In the Name of Love | |
Director: | Howard Higgin |
Producer: | Jesse L. Lasky Adolph Zukor |
Screenplay: | Sada Cowan |
Based On: | The Lady of Lyons by Edward Bulwer-Lytton |
Starring: | Ricardo Cortez Greta Nissen Wallace Beery Raymond Hatton Lillian Leighton Edythe Chapman Richard Arlen |
Cinematography: | Charles Edgar Schoenbaum |
Studio: | Famous Players–Lasky Corporation |
Distributor: | Paramount Pictures |
Runtime: | 60 minutes |
Country: | United States |
Language: | Silent (English intertitles) |
In the Name of Love is a 1925 American silent comedy film directed by Howard Higgin and written by Sada Cowan. It is based on the play The Lady of Lyons by Edward Bulwer-Lytton. It stars Ricardo Cortez, Greta Nissen, Wallace Beery, Raymond Hatton, Lillian Leighton, Edythe Chapman, and Richard Arlen. It was released on August 10, 1925 by Paramount Pictures.[1] [2]
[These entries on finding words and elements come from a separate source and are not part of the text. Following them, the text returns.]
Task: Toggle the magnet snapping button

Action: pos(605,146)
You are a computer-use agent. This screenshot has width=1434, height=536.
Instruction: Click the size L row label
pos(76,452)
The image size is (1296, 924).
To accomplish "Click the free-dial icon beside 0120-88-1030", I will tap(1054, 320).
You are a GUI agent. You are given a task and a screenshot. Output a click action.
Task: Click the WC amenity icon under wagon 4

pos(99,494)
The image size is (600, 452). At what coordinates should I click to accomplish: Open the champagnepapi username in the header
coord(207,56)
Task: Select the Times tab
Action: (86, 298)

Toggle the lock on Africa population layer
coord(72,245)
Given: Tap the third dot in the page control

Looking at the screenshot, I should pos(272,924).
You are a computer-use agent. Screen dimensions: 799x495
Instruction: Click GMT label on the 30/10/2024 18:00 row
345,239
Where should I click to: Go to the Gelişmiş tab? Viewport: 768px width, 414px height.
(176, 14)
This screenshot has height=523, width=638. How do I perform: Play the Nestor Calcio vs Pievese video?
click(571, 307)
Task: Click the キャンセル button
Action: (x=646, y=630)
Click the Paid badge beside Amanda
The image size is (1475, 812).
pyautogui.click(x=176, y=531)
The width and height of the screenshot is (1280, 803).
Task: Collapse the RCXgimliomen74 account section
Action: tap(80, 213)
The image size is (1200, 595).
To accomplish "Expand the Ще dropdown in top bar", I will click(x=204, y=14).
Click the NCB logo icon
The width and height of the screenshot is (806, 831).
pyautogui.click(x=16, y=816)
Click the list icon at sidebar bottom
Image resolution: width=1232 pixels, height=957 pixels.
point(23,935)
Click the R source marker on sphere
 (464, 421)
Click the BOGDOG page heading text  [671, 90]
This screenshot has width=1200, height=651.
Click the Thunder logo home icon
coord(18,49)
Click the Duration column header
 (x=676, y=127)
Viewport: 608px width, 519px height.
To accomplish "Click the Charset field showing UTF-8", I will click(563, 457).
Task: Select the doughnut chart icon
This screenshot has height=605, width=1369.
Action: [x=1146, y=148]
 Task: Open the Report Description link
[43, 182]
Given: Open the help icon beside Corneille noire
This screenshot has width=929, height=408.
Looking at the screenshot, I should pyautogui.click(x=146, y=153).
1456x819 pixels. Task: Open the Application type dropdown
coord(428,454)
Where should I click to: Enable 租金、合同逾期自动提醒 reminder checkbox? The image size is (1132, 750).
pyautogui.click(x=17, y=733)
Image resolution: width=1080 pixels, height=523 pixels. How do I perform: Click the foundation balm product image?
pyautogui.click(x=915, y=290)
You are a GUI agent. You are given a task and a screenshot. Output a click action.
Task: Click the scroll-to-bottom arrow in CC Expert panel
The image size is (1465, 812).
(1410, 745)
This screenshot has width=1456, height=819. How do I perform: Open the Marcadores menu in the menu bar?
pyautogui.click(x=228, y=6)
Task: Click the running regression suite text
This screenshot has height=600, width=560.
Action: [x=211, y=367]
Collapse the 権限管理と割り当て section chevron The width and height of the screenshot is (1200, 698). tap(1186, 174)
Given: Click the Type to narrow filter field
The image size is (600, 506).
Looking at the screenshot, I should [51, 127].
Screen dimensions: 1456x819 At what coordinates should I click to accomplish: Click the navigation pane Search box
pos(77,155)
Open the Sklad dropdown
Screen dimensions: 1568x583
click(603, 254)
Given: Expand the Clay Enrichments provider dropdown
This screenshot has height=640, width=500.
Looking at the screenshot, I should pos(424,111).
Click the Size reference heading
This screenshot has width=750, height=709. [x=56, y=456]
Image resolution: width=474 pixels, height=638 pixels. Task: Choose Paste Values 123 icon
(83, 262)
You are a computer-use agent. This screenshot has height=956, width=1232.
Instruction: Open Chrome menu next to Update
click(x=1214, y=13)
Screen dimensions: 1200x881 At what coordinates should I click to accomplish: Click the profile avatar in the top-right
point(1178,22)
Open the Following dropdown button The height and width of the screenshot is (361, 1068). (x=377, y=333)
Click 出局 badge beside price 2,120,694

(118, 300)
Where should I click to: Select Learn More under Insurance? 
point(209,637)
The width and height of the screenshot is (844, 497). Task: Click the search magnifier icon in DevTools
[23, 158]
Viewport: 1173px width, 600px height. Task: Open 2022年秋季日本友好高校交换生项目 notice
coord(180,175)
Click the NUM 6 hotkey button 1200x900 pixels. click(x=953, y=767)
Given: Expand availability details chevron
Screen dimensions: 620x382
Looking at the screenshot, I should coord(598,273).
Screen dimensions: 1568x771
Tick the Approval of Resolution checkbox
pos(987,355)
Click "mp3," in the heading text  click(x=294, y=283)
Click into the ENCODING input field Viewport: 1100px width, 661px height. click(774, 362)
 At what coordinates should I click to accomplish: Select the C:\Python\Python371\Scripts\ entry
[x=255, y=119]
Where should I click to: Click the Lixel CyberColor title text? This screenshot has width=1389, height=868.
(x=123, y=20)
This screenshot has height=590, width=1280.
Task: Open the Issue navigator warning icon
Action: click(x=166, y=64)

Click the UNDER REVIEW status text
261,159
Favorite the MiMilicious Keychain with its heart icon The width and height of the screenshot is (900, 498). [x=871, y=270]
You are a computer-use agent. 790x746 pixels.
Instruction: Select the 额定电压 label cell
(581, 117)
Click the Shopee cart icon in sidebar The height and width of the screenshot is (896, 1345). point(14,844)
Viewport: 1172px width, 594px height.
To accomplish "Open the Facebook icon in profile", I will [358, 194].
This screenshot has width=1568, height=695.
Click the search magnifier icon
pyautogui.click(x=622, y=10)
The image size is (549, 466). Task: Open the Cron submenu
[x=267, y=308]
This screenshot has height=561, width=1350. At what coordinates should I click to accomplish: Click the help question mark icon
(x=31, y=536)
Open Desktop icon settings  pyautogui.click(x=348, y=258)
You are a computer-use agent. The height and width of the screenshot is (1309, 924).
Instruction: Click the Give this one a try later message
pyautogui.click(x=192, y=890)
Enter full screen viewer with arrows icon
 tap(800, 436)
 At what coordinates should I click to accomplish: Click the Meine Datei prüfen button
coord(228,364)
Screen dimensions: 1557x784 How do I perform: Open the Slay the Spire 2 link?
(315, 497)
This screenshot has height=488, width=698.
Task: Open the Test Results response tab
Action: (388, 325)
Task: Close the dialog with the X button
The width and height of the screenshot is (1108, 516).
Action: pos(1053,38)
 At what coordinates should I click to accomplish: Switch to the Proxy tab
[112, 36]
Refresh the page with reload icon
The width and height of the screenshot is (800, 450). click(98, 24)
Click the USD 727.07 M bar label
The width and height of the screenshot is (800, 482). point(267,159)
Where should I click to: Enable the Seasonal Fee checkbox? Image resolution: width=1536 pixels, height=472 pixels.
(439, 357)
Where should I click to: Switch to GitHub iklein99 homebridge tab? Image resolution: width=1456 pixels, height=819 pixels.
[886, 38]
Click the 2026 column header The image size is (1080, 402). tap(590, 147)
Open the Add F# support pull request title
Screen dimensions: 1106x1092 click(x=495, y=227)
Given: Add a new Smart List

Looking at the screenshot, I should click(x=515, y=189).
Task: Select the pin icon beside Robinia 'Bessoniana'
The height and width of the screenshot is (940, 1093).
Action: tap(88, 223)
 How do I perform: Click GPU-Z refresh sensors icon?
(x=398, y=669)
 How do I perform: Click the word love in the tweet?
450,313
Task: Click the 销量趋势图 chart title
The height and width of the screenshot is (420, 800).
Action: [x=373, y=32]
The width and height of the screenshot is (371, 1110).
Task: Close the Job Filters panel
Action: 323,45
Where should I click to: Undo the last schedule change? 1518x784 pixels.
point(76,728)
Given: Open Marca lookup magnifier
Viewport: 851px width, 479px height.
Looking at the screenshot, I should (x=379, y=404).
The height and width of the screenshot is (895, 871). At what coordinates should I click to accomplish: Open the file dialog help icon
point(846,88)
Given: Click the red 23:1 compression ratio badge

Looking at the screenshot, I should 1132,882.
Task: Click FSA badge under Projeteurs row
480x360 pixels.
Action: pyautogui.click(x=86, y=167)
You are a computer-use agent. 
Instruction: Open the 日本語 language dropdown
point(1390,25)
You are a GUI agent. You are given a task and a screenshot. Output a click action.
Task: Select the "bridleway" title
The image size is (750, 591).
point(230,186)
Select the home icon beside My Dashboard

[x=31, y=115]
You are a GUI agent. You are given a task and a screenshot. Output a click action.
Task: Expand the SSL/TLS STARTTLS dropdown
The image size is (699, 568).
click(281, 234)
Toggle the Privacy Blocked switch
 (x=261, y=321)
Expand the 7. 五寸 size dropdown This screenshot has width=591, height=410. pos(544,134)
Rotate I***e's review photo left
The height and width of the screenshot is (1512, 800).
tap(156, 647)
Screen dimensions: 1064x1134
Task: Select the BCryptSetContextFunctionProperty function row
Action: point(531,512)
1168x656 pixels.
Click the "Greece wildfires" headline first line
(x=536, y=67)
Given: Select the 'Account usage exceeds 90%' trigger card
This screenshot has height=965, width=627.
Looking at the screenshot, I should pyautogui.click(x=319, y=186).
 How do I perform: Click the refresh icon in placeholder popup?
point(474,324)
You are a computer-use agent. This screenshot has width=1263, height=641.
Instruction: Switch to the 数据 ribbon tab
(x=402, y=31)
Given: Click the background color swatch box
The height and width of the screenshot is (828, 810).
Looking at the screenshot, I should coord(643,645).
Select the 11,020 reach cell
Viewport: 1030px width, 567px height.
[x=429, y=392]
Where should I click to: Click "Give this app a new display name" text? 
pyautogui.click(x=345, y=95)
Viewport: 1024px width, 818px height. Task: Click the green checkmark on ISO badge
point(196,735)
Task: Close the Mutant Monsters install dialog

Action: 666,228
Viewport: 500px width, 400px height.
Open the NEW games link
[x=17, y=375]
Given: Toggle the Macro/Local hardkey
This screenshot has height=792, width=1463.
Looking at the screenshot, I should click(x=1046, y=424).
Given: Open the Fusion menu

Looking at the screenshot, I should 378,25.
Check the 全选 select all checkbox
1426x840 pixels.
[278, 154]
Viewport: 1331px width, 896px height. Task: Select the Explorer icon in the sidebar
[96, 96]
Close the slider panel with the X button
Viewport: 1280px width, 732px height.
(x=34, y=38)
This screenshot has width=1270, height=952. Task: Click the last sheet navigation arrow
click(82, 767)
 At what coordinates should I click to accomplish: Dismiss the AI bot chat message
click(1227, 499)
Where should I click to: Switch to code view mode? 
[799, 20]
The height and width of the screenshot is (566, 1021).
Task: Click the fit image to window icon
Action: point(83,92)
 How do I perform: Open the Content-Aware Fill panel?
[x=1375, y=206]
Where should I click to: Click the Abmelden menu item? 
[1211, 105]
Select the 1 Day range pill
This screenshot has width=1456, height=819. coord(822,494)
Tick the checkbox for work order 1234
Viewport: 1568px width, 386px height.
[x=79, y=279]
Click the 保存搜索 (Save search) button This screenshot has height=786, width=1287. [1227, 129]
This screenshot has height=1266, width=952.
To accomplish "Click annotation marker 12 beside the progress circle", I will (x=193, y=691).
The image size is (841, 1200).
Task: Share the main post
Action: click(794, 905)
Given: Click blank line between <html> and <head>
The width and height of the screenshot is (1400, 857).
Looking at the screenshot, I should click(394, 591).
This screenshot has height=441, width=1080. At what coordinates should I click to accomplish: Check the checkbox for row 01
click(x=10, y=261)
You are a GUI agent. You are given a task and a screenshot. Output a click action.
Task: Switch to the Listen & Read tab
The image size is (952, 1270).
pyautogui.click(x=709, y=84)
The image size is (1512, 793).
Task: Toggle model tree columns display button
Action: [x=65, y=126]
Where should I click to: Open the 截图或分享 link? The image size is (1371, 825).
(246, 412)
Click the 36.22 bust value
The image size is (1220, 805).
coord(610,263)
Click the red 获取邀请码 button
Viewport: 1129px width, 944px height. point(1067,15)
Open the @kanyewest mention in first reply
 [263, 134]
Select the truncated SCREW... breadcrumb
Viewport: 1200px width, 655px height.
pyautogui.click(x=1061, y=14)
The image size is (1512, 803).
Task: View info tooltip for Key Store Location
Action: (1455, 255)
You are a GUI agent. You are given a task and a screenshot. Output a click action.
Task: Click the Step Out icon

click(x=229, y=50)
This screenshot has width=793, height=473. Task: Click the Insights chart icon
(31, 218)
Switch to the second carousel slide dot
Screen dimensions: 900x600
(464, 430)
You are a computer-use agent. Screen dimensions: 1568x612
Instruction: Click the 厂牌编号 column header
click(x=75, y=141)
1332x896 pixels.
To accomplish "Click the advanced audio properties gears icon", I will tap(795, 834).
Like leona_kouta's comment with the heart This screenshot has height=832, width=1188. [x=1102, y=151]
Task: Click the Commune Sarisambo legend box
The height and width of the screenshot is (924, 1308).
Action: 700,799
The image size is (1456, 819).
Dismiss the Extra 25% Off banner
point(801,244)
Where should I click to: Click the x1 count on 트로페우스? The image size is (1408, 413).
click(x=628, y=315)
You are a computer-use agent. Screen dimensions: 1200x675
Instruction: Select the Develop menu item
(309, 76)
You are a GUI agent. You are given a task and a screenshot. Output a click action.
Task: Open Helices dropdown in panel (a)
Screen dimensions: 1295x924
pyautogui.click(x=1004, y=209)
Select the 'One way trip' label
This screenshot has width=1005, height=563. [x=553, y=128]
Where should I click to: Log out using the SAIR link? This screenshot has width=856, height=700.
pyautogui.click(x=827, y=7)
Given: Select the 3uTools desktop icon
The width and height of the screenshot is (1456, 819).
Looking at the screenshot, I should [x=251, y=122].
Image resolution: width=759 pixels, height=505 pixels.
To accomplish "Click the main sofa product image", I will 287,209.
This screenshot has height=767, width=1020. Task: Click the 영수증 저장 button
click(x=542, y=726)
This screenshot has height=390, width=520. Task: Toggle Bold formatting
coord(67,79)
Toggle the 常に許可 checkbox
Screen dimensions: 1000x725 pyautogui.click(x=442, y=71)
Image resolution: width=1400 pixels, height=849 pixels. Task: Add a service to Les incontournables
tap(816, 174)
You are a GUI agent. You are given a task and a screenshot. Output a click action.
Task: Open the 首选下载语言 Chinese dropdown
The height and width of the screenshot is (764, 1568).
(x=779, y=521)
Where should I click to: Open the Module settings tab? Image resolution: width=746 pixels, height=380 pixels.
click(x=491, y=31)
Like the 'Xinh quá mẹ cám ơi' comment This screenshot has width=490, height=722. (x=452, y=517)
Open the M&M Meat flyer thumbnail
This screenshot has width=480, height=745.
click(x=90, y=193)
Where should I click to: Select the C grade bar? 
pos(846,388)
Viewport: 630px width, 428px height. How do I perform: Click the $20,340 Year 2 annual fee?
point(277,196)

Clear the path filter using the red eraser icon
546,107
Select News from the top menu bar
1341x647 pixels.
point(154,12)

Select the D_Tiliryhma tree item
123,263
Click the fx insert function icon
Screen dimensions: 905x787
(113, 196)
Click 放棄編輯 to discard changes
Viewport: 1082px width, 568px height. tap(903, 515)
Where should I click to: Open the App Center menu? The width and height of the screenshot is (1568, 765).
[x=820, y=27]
As described in a film magazine advertisement, young Frenchman Raoul Melnotte, leaving his boyhood sweetheart Marie behind, goes to America to make his fortune. Marie promises to wait for him. Ten years later he returns to France, his fortune still unmade. Marie, however, has grown rich and snobbish. Hosts of men have made love to her, but her heart is set upon meeting a Prince of Como, who is visiting France, and will have nothing to do with Raoul. Glavis and the Marquis de Beausant, who have been lilted by the coquettish Marie, suggest to Raoul that he masquerade as the Prince of Como, marry Marie, and then humiliate her. He carries through the plan, and she weds him. When she finds out that she has been tricked, she is furious. Her brother Dumas, discovering the fraud, attacks Raoul and is about to kill him when Marie, realizing that she loves the masquerader in spite of everything, saves his life.
With no prints of In the Name of Love located in any film archives,[3] it is a lost film.[4]